The stability of each sensor value at the 75th second was analyzed by calculating the RSD, and the results of the RSD analysis are listed in Table 1. As shown in Table 1, all the RSD values are smaller than 3.52%, except the values for S2. The small RSD indicated a high stability for each sensor response.33 S2 has a broad range sensitivity and is easily influenced by small differences in sample gases. Thus, the RSD values of S2 are relatively higher than those of other sensors. According to a previous study, S2 plays an important role in distinguishing different Chinese pecan samples. Therefore, the response values of S2 were retained in the data matrix. Table 1 also presents the results of one-way ANOVA for the sensor array. The results indicated significant differences (P < 0.001) between different sample groups.

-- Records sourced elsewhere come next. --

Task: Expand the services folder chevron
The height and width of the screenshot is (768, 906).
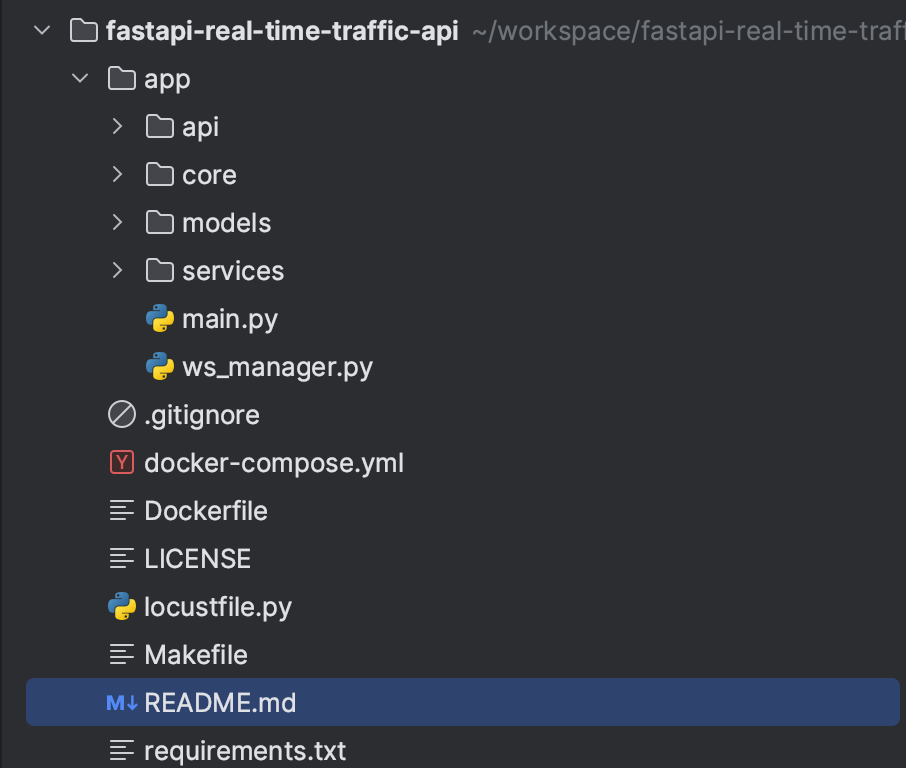Action: [118, 271]
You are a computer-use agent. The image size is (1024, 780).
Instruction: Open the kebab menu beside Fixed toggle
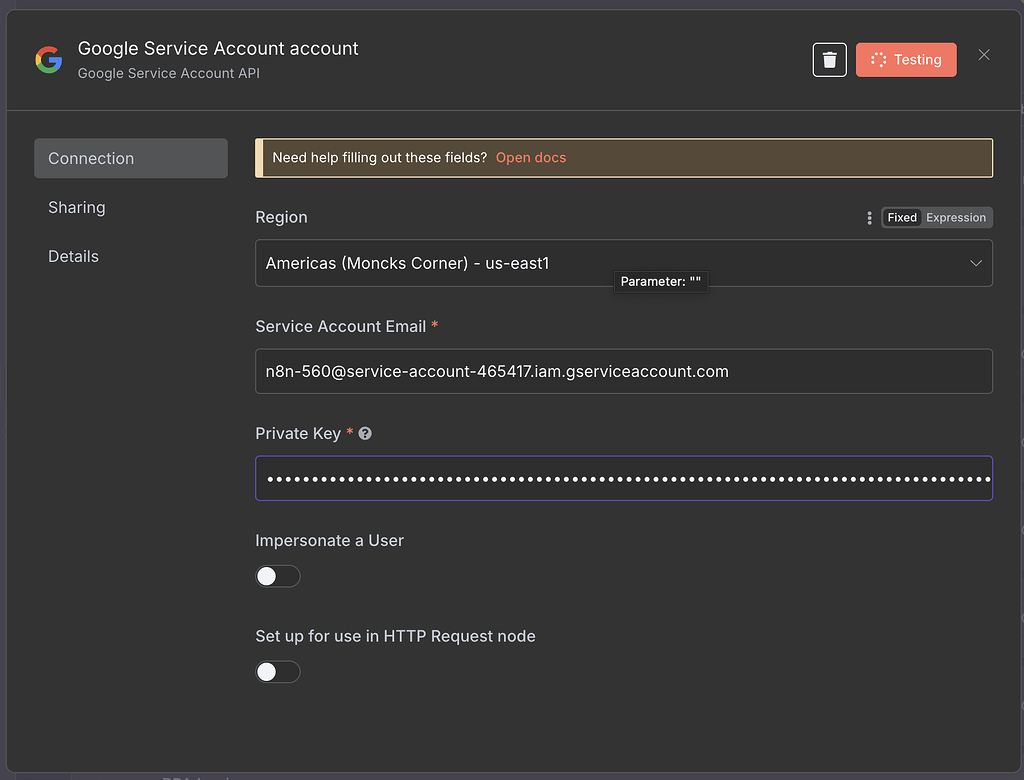pyautogui.click(x=869, y=217)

No. | Day 0 (%) | Day 5 (%) | Day 10 (%) | Day 15 (%) | Day 20 (%) | One-way ANOVA | |
---|---|---|---|---|---|---|---|
F | P | ||||||
a Fifteen samples of each group were tested, the RSD of sensor values demonstrated high stability of the test. Significance (p < 0.001) obtained from one-way ANOVA of sensor values measured for 75 samples in total. S1–S10, respectively, represent W1C, W5S, W3C, W6S, W5C, W1S, W1W, W2S, W2W, and W3S sensors. | |||||||
S1 | 3.52 | 2.56 | 3.04 | 3.32 | 1.72 | 6.34 | <0.001 |
S2 | 11.97 | 9.85 | 10.27 | 12.96 | 15.94 | 7.44 | <0.001 |
S3 | 2.78 | 1.76 | 2.07 | 2.55 | 1.26 | 14.77 | <0.001 |
S4 | 0.22 | 0.46 | 1.75 | 0.43 | 0.90 | 70.03 | <0.001 |
S5 | 2.75 | 1.91 | 2.19 | 2.57 | 1.37 | 11.03 | <0.001 |
S6 | 2.32 | 1.93 | 1.38 | 1.20 | 1.24 | 168.64 | <0.001 |
S7 | 1.91 | 1.84 | 2.09 | 1.30 | 1.27 | 11.66 | <0.001 |
S8 | 1.88 | 1.94 | 1.53 | 0.95 | 2.37 | 234.36 | <0.001 |
S9 | 2.99 | 1.51 | 1.91 | 1.81 | 1.39 | 69.46 | <0.001 |
S10 | 0.42 | 1.24 | 1.29 | 0.80 | 1.37 | 283.65 | <0.001 |
Fatty acids | Day 0 | Day 5 | Day 10 | Day 15 | Day 20 |
---|---|---|---|---|---|
a Values are expressed as mean (n = 3) ± SD. Means in the same row followed by different inline letters (a, b, c, d, and e) are statistically different according to the Tukey's HSD test (P < 0.05). | |||||
Oleic acid | 340.44 ± 9.93a | 325.10 ± 9.12a,b | 320.08 ± 13.89a,b | 301.60 ± 14.68b,c | 282.27 ± 9.48b,c |
Linoleic acid | 99.68 ± 2.78a | 94.86 ± 3.99a,b | 90.77 ± 5.25a,b | 87.57 ± 4.49b | 85.44 ± 2.86b |
Palmitoleic acid | 6.72 ± 0.19a | 6.01 ± 0.06b | 5.72 ± 0.14b | 5.28 ± 0.04c | 5.06 ± 0.07c |
Linolenic acid | 11.25 ± 0.26a | 10.21 ± 0.33b | 9.81 ± 0.19b | 9.73 ± 0.16b | 9.02 ± 0.12c |
Palmitic acid | 51.22 ± 0.27a | 48.65 ± 0.34b | 47.37 ± 0.56c | 44.91 ± 0.23d | 42.69 ± 0.20e |
Stearic acid | 22.91 ± 0.22a | 21.18 ± 0.38b | 19.80 ± 0.43c | 19.47 ± 0.27c | 18.67 ± 0.27d |
In this study, the influence of storage time on fatty acid profiles was explored by determining the precise contents of fatty acids. As shown in Table 2, it could be concluded that all the six fatty acid contents exhibited a decreasing trend during storage. According to the results, oleic acid became most abundant (340.44–282.27 g kg−1) as the storage time increased, followed by, in decreasing order of abundance, linoleic acid (99.68–85.44 g kg−1), palmitic acid (51.22–42.69 g kg−1), stearic acid (22.91–18.67 g kg−1), linolenic acid (11.25–9.02 g kg−1), and palmitoleic acid (6.72–5.06 g kg−1). With regard to the values for day 0, storage under the simulated conditions caused a significant reduction in the content of individual fatty acids. Specifically, palmitoleic acid showed the highest decrease (24.7%) followed by, in the decreasing order, linolenic acid (19.8%), stearic acid (18.5%), oleic acid (17.1%), palmitic acid (16.7%), and linoleic acid (14.3%) after 20-d storage.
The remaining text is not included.